All about Frida: 10 Interesting Facts
Frida Kahlo is, without a doubt, the most popular Mexican artist in the world. We're rounded up several interesting facts about her and her life.
#1: Frida is a nickname. Her given name is Magdalena Frida Carmen Kahlo y Calderón and she was born in Coyoacán, Mexico.
#2: Her birthday is controversial. Kahlo's birth certificate states she was born July 6, 1907, however, she held firmly that her birthdate was July 7, 1910. Kahlo's choice to contest her birthdate was politically-charged, as she wanted it to coincide with the beginning of the Mexican Revolution. She was always deeply patriotic and a voice for the oppressed, so this act was an extension of that feeling.
#3: She wanted to be a doctor. Kahlo was a great student and had dreams of being a doctor. She had polio at age 6, which disrupted her childhood. This ultimately turned her on to art, as a way of expressing the suffering and pain.
#4: Kahlo is famously known for being stricken by tragedy. She was involved in a serious bus crash at age 18, where an iron bar pierced her abdomen. She was in the hospital for months and had nearly 30 operations.
#5: Her suffering caused her to become the Queen of self-portraits. Due to her disability caused by Polio, Kahlo's parents bought her a custom easel that she could use while lying down, protecting her fragile spine. Art helped her cope with her suffering and she was her most commonly used subject. Painting became the outlet to her pain. Self-portraits make up nearly 55 of the 150 works she painted.
#6: She arrived by ambulance to her first major solo exhibit in Mexico. Due to her declining health in her final years, she rarely left her home of Casa Azul, and used a wheelchair and crutches to get around. In April 1953, her first solo exhibit opened in Mexico at Galería de Arte Contemporáneo. She was under bed rest and doctors advised her not to go, however, she had other plans. She ordered her 4-poster bed be moved to the gallery and arrived by ambulance, where she was brought in with a stretcher directly to her bed, so she could enjoy the evening with everyone else.

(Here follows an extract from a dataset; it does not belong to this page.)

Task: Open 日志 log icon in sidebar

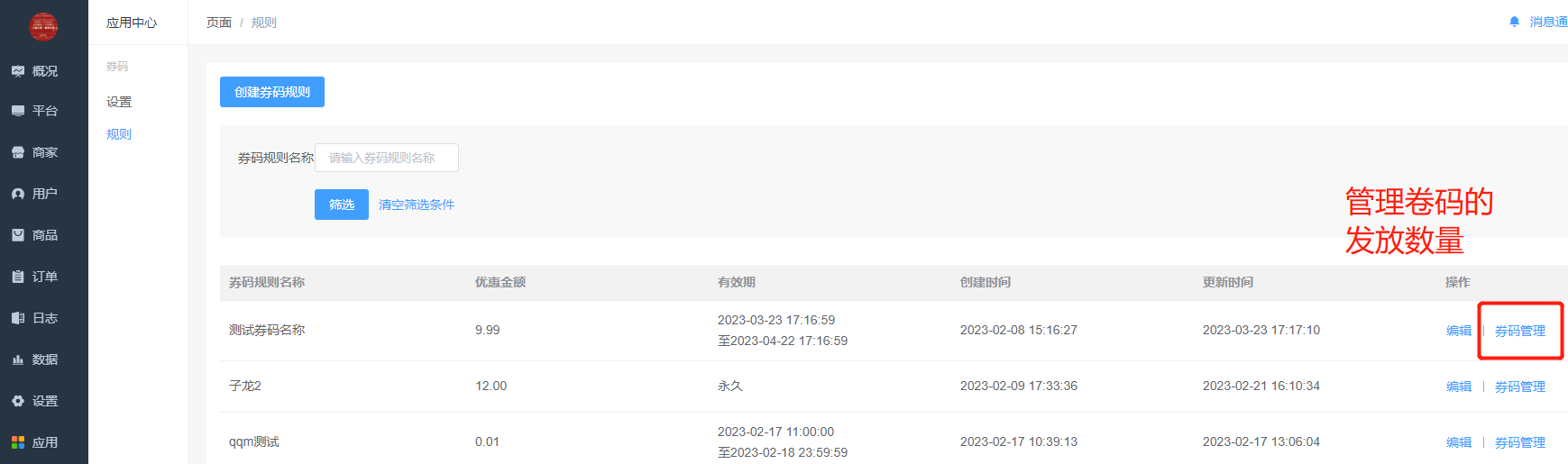Action: click(x=18, y=318)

#7: Politics were important to her. Kahlo joined the Mexican Communist party and offered political asylum to the Communist revolutionary Leon Trotsky and his wife. She wanted to improve the lives of Mexican women and became their voice, as they were oppressed citizens in the Mexican patriarchal society.

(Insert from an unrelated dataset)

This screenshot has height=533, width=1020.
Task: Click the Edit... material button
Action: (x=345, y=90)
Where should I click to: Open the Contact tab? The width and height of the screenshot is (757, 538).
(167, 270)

#8: Frida was unable to have children. After the physical injuries she endured earlier in her life, doctors told her it might be unsafe to have children, and possibly endanger her life. As a result, many of her pregnancies were medically terminated. One pregnancy ended in miscarriage, which inspired her well-known Henry Fold Hospital work of art.

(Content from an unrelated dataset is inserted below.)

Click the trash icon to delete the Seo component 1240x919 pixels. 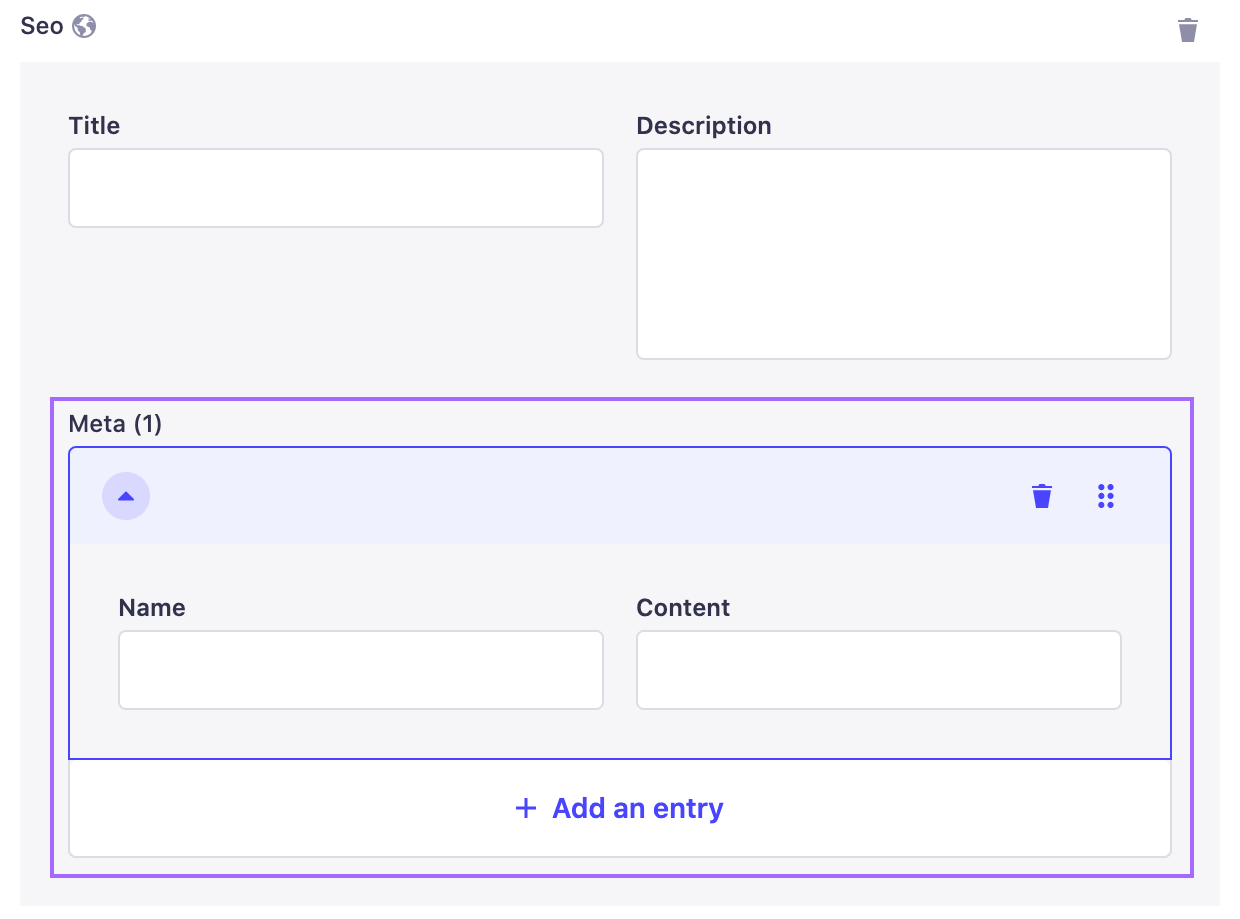coord(1188,30)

#9: Frida had many loves. She was married to famous muralist Diego Rivera, but for Kahlo, fidelity did not equal love. Both artists had several known affairs with others. She was bisexual and comfortable with it.
#10: Her style is iconic throughout the world. Throughout her life and after, Kahlo has always been a strong woman that others look up to. She's a source of inspiration to so many around the world. Her face itself has a signature look where she designed her own hairstyles, always had on red lips, and her impressive unibrow, always accentuated.
#11: Kahlo rarely cracked a smile. It is said that she hated her teeth and smile, so never showed them. It's for this reason, she displays a similar emotion in all photos of her.
#12: Frida was a great lover of animals. Since she was unable to have children, she became fond of animals -- who also became her muses. She loved spider monkeys, cats, birds, and other domestic and wild animals, including, indigenous hairless dogs called Xoloitzcuintli. She kept animals as pets and also regularly featured them in her work, saying they symbolized the children she couldn't have.
#13: Kahlo was born and died in Casa Azul. The famous blue house she spent her life in is located in the center of Coyocán, and is now the must-visit Frida Kahlo Museum. Her ashes sit on her bed in an urn shaped like the artist's face.